:: PROBLEM ::
Wherever "computer" turns up in a line of the entries below, that line counts. Say how many such lines there are, with no other words.

##### STORED DATA #####

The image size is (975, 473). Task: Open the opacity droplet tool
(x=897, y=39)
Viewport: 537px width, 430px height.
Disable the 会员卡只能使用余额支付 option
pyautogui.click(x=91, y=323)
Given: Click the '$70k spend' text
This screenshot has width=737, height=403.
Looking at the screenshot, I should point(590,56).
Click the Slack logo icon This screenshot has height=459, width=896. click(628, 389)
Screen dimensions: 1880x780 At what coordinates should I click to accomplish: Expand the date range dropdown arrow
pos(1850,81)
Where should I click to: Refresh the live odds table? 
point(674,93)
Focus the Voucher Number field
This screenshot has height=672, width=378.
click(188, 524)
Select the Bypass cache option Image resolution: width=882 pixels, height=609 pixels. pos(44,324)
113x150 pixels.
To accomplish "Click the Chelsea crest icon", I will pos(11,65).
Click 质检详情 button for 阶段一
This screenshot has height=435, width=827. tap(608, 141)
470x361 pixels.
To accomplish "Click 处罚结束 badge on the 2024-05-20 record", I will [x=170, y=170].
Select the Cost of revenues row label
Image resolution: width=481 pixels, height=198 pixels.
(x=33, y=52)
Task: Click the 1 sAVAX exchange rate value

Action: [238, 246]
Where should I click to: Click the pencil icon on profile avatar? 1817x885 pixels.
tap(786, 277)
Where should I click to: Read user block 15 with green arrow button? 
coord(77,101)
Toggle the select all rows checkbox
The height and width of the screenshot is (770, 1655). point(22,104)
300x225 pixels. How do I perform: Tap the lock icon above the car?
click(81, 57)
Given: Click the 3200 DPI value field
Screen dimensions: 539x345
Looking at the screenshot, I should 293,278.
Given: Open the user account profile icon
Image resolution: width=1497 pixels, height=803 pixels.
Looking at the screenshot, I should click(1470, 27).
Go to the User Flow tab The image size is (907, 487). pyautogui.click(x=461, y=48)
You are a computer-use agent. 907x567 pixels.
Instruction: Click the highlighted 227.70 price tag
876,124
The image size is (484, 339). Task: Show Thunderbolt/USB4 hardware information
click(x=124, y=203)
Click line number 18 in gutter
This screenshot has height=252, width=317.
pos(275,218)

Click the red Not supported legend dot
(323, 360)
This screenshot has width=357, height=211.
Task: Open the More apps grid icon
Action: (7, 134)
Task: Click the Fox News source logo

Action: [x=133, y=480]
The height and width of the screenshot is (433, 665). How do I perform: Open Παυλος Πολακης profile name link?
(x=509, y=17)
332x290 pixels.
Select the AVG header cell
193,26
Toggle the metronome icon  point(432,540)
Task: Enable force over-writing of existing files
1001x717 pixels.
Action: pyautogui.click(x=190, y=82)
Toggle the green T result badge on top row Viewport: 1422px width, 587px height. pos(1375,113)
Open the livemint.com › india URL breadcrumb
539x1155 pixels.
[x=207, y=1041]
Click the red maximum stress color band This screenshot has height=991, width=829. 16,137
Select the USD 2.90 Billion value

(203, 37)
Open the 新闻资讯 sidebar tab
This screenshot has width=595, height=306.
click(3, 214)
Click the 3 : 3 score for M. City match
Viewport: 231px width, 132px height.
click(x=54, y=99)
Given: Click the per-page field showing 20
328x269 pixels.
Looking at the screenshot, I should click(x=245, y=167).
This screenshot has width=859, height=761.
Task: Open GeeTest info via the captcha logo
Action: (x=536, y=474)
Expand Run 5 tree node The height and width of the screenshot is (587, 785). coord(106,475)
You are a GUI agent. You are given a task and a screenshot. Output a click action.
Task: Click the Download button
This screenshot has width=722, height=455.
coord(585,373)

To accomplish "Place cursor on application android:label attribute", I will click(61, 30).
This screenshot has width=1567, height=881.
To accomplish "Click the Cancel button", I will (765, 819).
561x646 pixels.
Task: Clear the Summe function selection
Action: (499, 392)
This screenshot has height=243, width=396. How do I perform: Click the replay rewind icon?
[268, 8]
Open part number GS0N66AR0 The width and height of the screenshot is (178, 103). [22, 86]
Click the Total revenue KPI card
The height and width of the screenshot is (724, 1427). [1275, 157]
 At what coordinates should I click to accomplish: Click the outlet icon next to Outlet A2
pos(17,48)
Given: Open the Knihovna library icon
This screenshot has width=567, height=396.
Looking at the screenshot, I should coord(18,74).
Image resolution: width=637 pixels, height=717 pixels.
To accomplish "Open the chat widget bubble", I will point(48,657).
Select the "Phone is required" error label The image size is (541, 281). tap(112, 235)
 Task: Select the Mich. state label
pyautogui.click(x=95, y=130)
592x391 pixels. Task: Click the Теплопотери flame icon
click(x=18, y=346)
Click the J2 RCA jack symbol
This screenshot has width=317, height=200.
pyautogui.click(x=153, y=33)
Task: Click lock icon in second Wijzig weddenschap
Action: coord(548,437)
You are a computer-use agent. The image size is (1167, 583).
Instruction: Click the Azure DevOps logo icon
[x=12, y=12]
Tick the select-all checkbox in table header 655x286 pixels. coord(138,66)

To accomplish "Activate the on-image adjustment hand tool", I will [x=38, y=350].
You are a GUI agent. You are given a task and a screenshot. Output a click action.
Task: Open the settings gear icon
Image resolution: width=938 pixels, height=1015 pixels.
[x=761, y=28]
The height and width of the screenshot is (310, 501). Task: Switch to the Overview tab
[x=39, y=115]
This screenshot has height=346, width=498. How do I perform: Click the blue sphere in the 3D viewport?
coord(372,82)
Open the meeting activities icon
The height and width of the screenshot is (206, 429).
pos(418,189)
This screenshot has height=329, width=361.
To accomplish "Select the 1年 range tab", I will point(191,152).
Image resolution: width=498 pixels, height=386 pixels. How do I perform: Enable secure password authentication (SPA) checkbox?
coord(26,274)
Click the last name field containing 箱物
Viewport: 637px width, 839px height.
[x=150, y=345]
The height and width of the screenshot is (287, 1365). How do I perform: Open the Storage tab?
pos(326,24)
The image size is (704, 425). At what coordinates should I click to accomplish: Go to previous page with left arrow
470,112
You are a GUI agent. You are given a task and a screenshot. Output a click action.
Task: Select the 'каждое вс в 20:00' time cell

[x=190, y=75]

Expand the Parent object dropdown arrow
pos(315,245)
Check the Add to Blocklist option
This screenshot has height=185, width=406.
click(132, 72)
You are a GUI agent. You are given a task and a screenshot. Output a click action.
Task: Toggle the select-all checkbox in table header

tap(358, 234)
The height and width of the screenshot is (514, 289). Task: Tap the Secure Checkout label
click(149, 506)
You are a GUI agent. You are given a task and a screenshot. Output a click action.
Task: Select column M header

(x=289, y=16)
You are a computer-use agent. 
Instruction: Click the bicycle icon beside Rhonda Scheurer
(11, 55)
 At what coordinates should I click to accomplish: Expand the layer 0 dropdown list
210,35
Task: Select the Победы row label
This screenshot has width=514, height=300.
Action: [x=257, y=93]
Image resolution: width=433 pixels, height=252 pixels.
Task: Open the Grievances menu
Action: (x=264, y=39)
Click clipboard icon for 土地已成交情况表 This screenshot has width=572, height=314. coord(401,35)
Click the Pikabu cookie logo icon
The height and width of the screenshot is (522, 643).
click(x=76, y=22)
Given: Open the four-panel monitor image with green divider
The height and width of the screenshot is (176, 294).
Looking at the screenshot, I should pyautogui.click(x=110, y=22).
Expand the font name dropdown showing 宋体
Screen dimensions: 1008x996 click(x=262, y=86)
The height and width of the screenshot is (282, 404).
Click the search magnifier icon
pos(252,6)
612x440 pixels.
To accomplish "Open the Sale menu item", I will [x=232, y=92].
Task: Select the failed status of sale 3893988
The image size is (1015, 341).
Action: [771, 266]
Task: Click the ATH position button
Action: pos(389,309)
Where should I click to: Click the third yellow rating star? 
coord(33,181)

#####

:: SOLUTION ::
3